=== Begin Enclosure ===

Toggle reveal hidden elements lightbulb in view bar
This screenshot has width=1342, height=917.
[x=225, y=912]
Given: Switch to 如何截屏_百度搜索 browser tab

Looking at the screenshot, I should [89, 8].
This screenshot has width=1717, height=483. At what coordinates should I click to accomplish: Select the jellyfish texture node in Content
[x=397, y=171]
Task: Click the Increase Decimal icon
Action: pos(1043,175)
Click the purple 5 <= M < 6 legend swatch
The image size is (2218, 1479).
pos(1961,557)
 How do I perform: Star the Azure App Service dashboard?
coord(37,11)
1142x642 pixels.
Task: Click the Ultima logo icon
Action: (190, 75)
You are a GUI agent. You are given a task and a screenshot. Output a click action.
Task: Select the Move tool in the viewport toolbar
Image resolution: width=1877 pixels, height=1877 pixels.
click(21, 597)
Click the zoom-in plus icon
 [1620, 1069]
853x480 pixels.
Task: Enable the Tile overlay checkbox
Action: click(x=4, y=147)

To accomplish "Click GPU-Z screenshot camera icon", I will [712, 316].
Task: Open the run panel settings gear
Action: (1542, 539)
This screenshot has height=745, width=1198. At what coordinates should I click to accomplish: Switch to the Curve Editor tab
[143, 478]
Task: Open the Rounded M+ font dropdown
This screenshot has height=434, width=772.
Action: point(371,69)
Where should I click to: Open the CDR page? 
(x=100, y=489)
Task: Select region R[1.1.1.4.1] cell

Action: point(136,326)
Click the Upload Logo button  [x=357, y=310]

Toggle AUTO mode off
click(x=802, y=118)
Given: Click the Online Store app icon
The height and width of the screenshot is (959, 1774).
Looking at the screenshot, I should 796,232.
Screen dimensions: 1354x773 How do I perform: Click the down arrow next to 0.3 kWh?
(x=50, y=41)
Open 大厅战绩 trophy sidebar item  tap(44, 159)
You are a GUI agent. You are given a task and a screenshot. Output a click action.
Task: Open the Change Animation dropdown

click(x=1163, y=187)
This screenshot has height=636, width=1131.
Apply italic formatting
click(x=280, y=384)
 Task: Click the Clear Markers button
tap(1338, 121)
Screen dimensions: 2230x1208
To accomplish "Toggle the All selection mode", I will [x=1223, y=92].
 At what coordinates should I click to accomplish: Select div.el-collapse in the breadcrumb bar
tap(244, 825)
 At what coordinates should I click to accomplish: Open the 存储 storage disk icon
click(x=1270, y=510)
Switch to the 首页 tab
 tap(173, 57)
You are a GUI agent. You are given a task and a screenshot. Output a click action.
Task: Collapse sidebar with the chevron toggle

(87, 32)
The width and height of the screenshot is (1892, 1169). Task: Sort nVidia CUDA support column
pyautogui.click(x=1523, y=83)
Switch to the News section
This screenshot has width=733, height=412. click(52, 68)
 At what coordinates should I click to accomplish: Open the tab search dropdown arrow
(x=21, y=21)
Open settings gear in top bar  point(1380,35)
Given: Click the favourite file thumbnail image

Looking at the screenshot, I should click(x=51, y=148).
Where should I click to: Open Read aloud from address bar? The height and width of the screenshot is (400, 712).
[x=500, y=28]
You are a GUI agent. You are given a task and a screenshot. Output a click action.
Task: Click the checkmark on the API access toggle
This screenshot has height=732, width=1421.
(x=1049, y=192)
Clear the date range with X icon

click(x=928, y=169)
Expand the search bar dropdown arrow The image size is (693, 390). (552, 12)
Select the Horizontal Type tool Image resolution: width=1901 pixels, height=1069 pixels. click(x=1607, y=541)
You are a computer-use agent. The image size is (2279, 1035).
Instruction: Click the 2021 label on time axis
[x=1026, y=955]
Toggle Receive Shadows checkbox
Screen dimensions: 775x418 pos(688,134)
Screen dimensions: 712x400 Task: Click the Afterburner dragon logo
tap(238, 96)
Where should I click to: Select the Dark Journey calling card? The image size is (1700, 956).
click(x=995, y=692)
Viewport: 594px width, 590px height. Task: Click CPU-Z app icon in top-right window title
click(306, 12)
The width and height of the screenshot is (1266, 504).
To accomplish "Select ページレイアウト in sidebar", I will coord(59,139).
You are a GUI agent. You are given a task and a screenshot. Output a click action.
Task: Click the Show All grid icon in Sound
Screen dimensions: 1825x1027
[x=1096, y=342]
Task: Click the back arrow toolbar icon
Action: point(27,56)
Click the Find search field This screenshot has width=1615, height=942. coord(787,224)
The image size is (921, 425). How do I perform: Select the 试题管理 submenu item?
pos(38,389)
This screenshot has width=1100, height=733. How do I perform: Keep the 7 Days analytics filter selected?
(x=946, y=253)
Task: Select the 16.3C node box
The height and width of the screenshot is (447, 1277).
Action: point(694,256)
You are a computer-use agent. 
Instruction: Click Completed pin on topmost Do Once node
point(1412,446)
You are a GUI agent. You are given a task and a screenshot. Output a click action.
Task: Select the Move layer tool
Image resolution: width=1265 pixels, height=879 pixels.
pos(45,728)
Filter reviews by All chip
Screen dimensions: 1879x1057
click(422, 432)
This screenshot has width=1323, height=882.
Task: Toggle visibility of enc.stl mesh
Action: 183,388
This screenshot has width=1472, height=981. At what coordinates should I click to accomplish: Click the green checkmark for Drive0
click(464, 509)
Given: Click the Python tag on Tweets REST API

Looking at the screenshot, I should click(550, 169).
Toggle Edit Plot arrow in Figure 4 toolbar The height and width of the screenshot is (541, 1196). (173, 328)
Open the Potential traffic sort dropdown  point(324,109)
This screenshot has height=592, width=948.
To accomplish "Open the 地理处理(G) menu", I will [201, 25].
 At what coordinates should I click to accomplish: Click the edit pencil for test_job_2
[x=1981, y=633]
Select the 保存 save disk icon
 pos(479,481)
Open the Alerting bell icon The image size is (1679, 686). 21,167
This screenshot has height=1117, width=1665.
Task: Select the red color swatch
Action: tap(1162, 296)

=== End Enclosure ===

- [TASK GOAL] Write out every entry above, word for word.

- [WRITTEN SOLUTION]
Toggle reveal hidden elements lightbulb in view bar
This screenshot has width=1342, height=917.
[x=225, y=912]
Given: Switch to 如何截屏_百度搜索 browser tab

Looking at the screenshot, I should [89, 8].
This screenshot has width=1717, height=483. At what coordinates should I click to accomplish: Select the jellyfish texture node in Content
[x=397, y=171]
Task: Click the Increase Decimal icon
Action: pos(1043,175)
Click the purple 5 <= M < 6 legend swatch
The image size is (2218, 1479).
pos(1961,557)
 How do I perform: Star the Azure App Service dashboard?
coord(37,11)
1142x642 pixels.
Task: Click the Ultima logo icon
Action: (190, 75)
You are a GUI agent. You are given a task and a screenshot. Output a click action.
Task: Select the Move tool in the viewport toolbar
Image resolution: width=1877 pixels, height=1877 pixels.
click(21, 597)
Click the zoom-in plus icon
 [1620, 1069]
853x480 pixels.
Task: Enable the Tile overlay checkbox
Action: click(x=4, y=147)

To accomplish "Click GPU-Z screenshot camera icon", I will [712, 316].
Task: Open the run panel settings gear
Action: (1542, 539)
This screenshot has height=745, width=1198. At what coordinates should I click to accomplish: Switch to the Curve Editor tab
[143, 478]
Task: Open the Rounded M+ font dropdown
This screenshot has height=434, width=772.
Action: point(371,69)
Where should I click to: Open the CDR page? 
(x=100, y=489)
Task: Select region R[1.1.1.4.1] cell

Action: point(136,326)
Click the Upload Logo button  [x=357, y=310]

Toggle AUTO mode off
click(x=802, y=118)
Given: Click the Online Store app icon
The height and width of the screenshot is (959, 1774).
Looking at the screenshot, I should 796,232.
Screen dimensions: 1354x773 How do I perform: Click the down arrow next to 0.3 kWh?
(x=50, y=41)
Open 大厅战绩 trophy sidebar item  tap(44, 159)
You are a GUI agent. You are given a task and a screenshot. Output a click action.
Task: Open the Change Animation dropdown

click(x=1163, y=187)
This screenshot has height=636, width=1131.
Apply italic formatting
click(x=280, y=384)
 Task: Click the Clear Markers button
tap(1338, 121)
Screen dimensions: 2230x1208
To accomplish "Toggle the All selection mode", I will [x=1223, y=92].
 At what coordinates should I click to accomplish: Select div.el-collapse in the breadcrumb bar
tap(244, 825)
 At what coordinates should I click to accomplish: Open the 存储 storage disk icon
click(x=1270, y=510)
Switch to the 首页 tab
 tap(173, 57)
You are a GUI agent. You are given a task and a screenshot. Output a click action.
Task: Collapse sidebar with the chevron toggle

(87, 32)
The width and height of the screenshot is (1892, 1169). Task: Sort nVidia CUDA support column
pyautogui.click(x=1523, y=83)
Switch to the News section
This screenshot has width=733, height=412. click(52, 68)
 At what coordinates should I click to accomplish: Open the tab search dropdown arrow
(x=21, y=21)
Open settings gear in top bar  point(1380,35)
Given: Click the favourite file thumbnail image

Looking at the screenshot, I should click(x=51, y=148).
Where should I click to: Open Read aloud from address bar? The height and width of the screenshot is (400, 712).
[x=500, y=28]
You are a GUI agent. You are given a task and a screenshot. Output a click action.
Task: Click the checkmark on the API access toggle
This screenshot has height=732, width=1421.
(x=1049, y=192)
Clear the date range with X icon

click(x=928, y=169)
Expand the search bar dropdown arrow The image size is (693, 390). (552, 12)
Select the Horizontal Type tool Image resolution: width=1901 pixels, height=1069 pixels. click(x=1607, y=541)
You are a computer-use agent. The image size is (2279, 1035).
Instruction: Click the 2021 label on time axis
[x=1026, y=955]
Toggle Receive Shadows checkbox
Screen dimensions: 775x418 pos(688,134)
Screen dimensions: 712x400 Task: Click the Afterburner dragon logo
tap(238, 96)
Where should I click to: Select the Dark Journey calling card? The image size is (1700, 956).
click(x=995, y=692)
Viewport: 594px width, 590px height. Task: Click CPU-Z app icon in top-right window title
click(306, 12)
The width and height of the screenshot is (1266, 504).
To accomplish "Select ページレイアウト in sidebar", I will coord(59,139).
You are a GUI agent. You are given a task and a screenshot. Output a click action.
Task: Click the Show All grid icon in Sound
Screen dimensions: 1825x1027
[x=1096, y=342]
Task: Click the back arrow toolbar icon
Action: point(27,56)
Click the Find search field This screenshot has width=1615, height=942. coord(787,224)
The image size is (921, 425). How do I perform: Select the 试题管理 submenu item?
pos(38,389)
This screenshot has width=1100, height=733. How do I perform: Keep the 7 Days analytics filter selected?
(x=946, y=253)
Task: Select the 16.3C node box
The height and width of the screenshot is (447, 1277).
Action: point(694,256)
You are a computer-use agent. 
Instruction: Click Completed pin on topmost Do Once node
point(1412,446)
You are a GUI agent. You are given a task and a screenshot. Output a click action.
Task: Select the Move layer tool
Image resolution: width=1265 pixels, height=879 pixels.
pos(45,728)
Filter reviews by All chip
Screen dimensions: 1879x1057
click(422, 432)
This screenshot has width=1323, height=882.
Task: Toggle visibility of enc.stl mesh
Action: 183,388
This screenshot has width=1472, height=981. At what coordinates should I click to accomplish: Click the green checkmark for Drive0
click(464, 509)
Given: Click the Python tag on Tweets REST API

Looking at the screenshot, I should click(550, 169).
Toggle Edit Plot arrow in Figure 4 toolbar The height and width of the screenshot is (541, 1196). (173, 328)
Open the Potential traffic sort dropdown  point(324,109)
This screenshot has height=592, width=948.
To accomplish "Open the 地理处理(G) menu", I will [201, 25].
 At what coordinates should I click to accomplish: Click the edit pencil for test_job_2
[x=1981, y=633]
Select the 保存 save disk icon
 pos(479,481)
Open the Alerting bell icon The image size is (1679, 686). 21,167
This screenshot has height=1117, width=1665.
Task: Select the red color swatch
Action: tap(1162, 296)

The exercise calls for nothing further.